The outsourcing contract
o As opposed to the previous CEBS Guidelines, the new Guidelines do not provide a minimum mandatory set of provisions to be included in the outsourcing arrangements for non-critical functions.
o However, specific provisions in the outsourcing arrangements have to regulate:
i) sub-outsourcing of critical or important functions;
ii) security of data systems;
iii) access, information and audit rights;
iv) termination rights of the financial institution under the outsourcing arrangement;
v) oversight of the outsourced functions by the financial institutions;
vi) exit strategies.
o The Guidelines clarify the responsibilities of the management body of each financial institution, including overseeing all risks and managing the outsourcing arrangements. Amongst others, the financial institutions should:
i) document all current outsourcing arrangements (distinguishing between the outsourcing of critical functions and other arrangements) and maintain an updated register of information on all outsourcing arrangements;
ii) maintain at all times sufficient substance and ensure that outsourcing does not lead to a situation in which a financial institution becomes an “empty shell” or “letter-box-entities”;
iii) align their outsourcing policy the EBA Guidelines on internal governance;
iv) identify, assess and manage conflicts of interests with regard to their outsourcing arrangements (i.e. when outsourcing creates material conflicts of interests, appropriate management measures have to be taken).
Outsourcing arrangements within the same group or institutional protection scheme
o The Guidelines shall apply on an individual, sub-consolidated and consolidated basis, taking into account the prudential scope of consolidation as referred in the Capital Requirements Regulation (“CRR”).

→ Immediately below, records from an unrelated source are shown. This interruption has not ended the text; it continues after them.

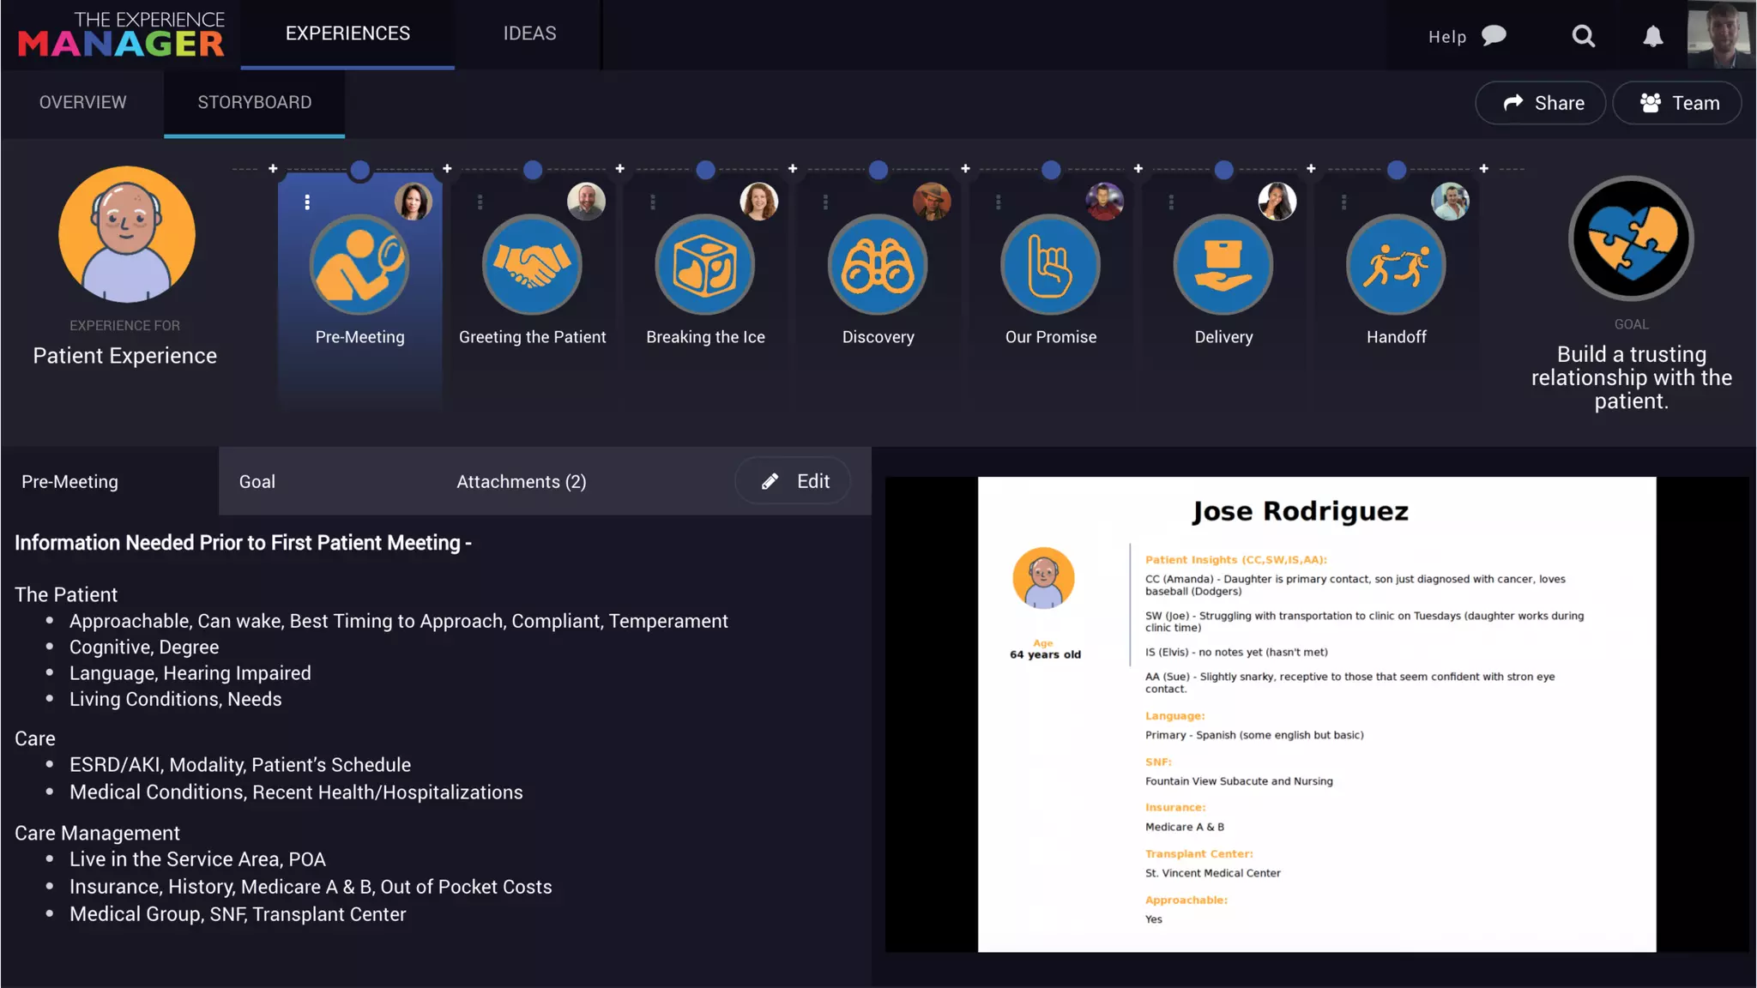The height and width of the screenshot is (988, 1757).
Task: Open Greeting the Patient three-dot menu
Action: pos(480,202)
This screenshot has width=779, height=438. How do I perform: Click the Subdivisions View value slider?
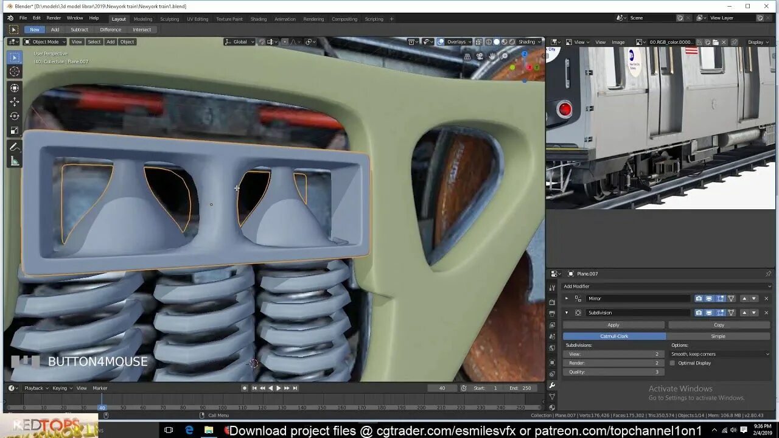coord(613,354)
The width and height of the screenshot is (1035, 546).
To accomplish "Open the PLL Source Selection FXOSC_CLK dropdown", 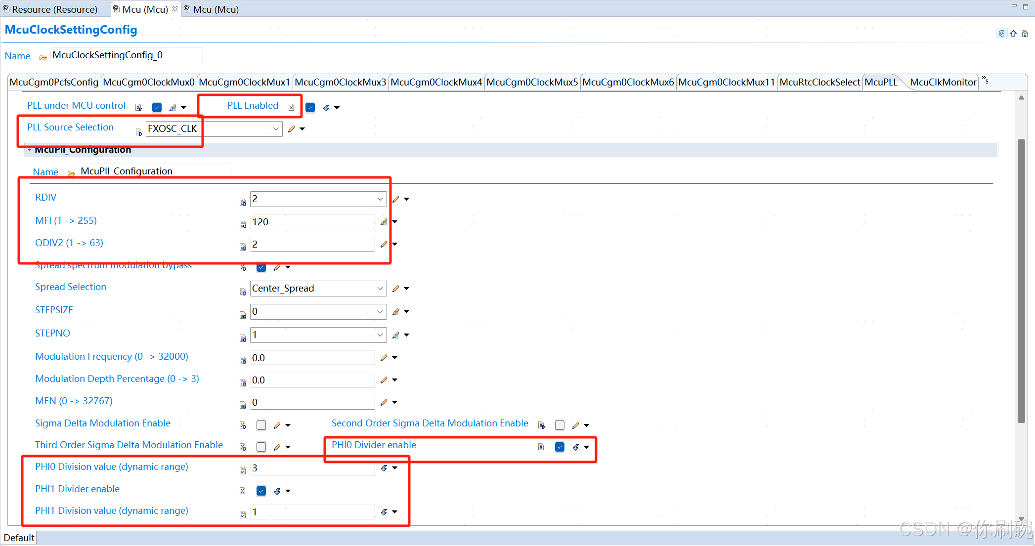I will click(275, 129).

o Specific rules become applicable for cases where the Guidelines apply on a consolidated basis (at the level of the group) or when the service providers are part of the same group as the financial institutions (e.g., individual or centralized (at the level of the group) monitoring of the service providers).
o The financial institutions should ensure compliance with the Guidelines of the existing outsourcing arrangements.
o Financial institutions should complete in line with the Guidelines the documentation of all existing outsourcing arrangements (except for outsourcing arrangements to cloud service providers) following the first renewal date of each existing outsourcing arrangement, but not later than 31 December 2021.
By reference to outsourcing arrangements of critical or important functions, in case such revision is not finalized by 31 December 2021, the financial institutions have to inform their competent authority in this respect, detailing the measures planned to complete the review or the available exit strategies.